Aux Affaires étrangères à Alger, notre source assure « ne pas du tout croire à une guerre directe » entre l’Algérie et le Maroc. « Les Marocains ont conscience que ce genre d’affrontement pourrait être catastrophique pour la stabilité de l’ensemble de la région ». 

Défilé de soldats du Front Polisario, en 2011, à l’occasion du 35e anniversaire de la création de la République arabe sahraouie démocratique (AFP)

Pour Akram Kharief, fondateur du site menadefense.net sur la défense au Moyen-Orient et en Afrique du Nord, le rapport de forces serait nettement en faveur des Algériens. « Maroc et Algérie disposent d’à peu près le même nombre d’hommes, environ 150 000. L’armée marocaine est une armée professionnelle – contrairement à l’armée algérienne qui est une armée d’appelés – et sur le papier, est donc mieux formée », explique-t-il à MEE. « Mais en pratique, les Algériens bénéficient d’un équipement en chars, blindés, canons… beaucoup plus important et plus moderne. Les forces aériennes de l’Algérie sont aussi plus importantes et mieux équipées. »

> **Consignes de travail**: Prolongez le texte sur le rapport de forces entre l'Algérie et le Maroc en reprenant après sa dernière phrase.

> **Données fournies**:

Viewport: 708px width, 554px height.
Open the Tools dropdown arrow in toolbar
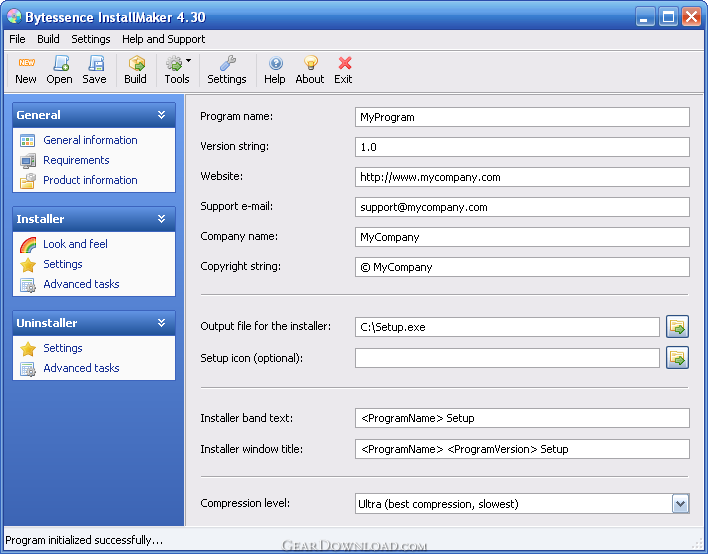[x=189, y=62]
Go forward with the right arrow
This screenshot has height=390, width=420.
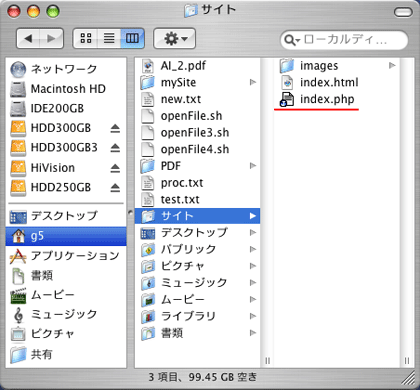[x=51, y=39]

> **Résultat de l'exercice**:
« Il faut être clair : l’Algérie s’assurera qu’une défaite des Sahraouis est impossible »

- Une source sécuritaire algérienne

Le Stockholm International Peace Research Institute (SIPRI), qui analyse les transferts d’armements à l’échelle mondiale, souligne dans son rapport de 2017 combien le Maroc se classe loin derrière l’Algérie. 

Notre source sécuritaire n’écarte toutefois pas un affrontement militaire entre les forces marocaines et le Front Polisario, « qui pourrait éclater à n’importe quel moment ». « Et dans ce cas, il faut être clair : l’Algérie s’assurera, via un approvisionnement qualitatif d’armement, comme des roquettes antiblindage, qu’une défaite des Sahraouis est impossible. »

Selon le quotidien El Khabar, l'Algérie serait en train de prépaper un rapport sur la situation au Sahara occidental pour le présenter devant le Conseil de sécurité de l'ONU.